_Input records_
□ □ □ □ □ □ □
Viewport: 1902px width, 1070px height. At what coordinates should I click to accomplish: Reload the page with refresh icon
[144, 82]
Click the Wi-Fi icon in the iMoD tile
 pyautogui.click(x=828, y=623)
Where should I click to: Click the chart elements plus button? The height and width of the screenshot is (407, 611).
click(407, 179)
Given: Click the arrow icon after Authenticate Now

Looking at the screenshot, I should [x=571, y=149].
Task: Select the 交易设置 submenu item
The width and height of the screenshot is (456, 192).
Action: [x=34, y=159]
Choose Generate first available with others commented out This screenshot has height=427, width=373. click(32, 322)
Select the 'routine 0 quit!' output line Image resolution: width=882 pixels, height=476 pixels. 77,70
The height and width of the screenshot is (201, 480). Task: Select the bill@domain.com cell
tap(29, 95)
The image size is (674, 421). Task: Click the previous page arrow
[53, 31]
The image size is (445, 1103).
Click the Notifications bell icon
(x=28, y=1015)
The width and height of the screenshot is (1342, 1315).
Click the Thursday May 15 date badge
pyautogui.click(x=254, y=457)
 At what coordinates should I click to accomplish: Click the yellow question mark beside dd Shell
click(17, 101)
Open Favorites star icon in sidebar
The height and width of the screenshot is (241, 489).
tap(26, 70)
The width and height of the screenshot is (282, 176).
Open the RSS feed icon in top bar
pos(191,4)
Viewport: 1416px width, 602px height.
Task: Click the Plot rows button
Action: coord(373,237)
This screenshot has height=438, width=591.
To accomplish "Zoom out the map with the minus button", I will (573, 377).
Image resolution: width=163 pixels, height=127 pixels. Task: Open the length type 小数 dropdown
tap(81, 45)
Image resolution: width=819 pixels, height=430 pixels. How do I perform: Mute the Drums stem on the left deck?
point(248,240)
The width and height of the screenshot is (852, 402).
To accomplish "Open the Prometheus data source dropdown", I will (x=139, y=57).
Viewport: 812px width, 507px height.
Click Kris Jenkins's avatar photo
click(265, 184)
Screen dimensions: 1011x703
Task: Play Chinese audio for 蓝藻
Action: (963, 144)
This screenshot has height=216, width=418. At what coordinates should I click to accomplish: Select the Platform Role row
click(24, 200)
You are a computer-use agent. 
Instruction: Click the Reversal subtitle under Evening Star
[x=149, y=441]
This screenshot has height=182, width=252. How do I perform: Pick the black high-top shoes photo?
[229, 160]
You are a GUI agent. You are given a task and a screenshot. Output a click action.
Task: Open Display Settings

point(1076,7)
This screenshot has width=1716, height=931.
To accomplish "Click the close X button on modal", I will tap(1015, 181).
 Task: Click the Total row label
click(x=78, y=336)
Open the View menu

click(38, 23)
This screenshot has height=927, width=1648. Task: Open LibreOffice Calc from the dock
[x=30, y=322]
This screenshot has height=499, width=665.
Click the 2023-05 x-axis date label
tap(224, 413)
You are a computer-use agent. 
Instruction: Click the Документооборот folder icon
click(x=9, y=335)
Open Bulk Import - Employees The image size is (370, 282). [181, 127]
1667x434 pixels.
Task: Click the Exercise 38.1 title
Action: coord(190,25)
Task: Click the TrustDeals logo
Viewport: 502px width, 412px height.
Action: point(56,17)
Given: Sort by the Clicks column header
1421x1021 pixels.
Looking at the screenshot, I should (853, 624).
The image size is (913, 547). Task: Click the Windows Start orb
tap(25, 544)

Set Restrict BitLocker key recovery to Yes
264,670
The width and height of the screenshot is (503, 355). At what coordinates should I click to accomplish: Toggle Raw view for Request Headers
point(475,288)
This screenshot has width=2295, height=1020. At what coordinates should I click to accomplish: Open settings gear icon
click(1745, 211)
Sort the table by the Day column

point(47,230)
□ □ □ □ □ □ □
_Prompt_
Copy the listing word for word, from its first line down through the line that contains "pyautogui.click(x=254, y=457)".

_Finished exercise_
Viewport: 1902px width, 1070px height. At what coordinates should I click to accomplish: Reload the page with refresh icon
[144, 82]
Click the Wi-Fi icon in the iMoD tile
 pyautogui.click(x=828, y=623)
Where should I click to: Click the chart elements plus button? The height and width of the screenshot is (407, 611).
click(407, 179)
Given: Click the arrow icon after Authenticate Now

Looking at the screenshot, I should [x=571, y=149].
Task: Select the 交易设置 submenu item
The width and height of the screenshot is (456, 192).
Action: [x=34, y=159]
Choose Generate first available with others commented out This screenshot has height=427, width=373. click(32, 322)
Select the 'routine 0 quit!' output line Image resolution: width=882 pixels, height=476 pixels. 77,70
The height and width of the screenshot is (201, 480). Task: Select the bill@domain.com cell
tap(29, 95)
The image size is (674, 421). Task: Click the previous page arrow
[53, 31]
The image size is (445, 1103).
Click the Notifications bell icon
(x=28, y=1015)
The width and height of the screenshot is (1342, 1315).
Click the Thursday May 15 date badge
pyautogui.click(x=254, y=457)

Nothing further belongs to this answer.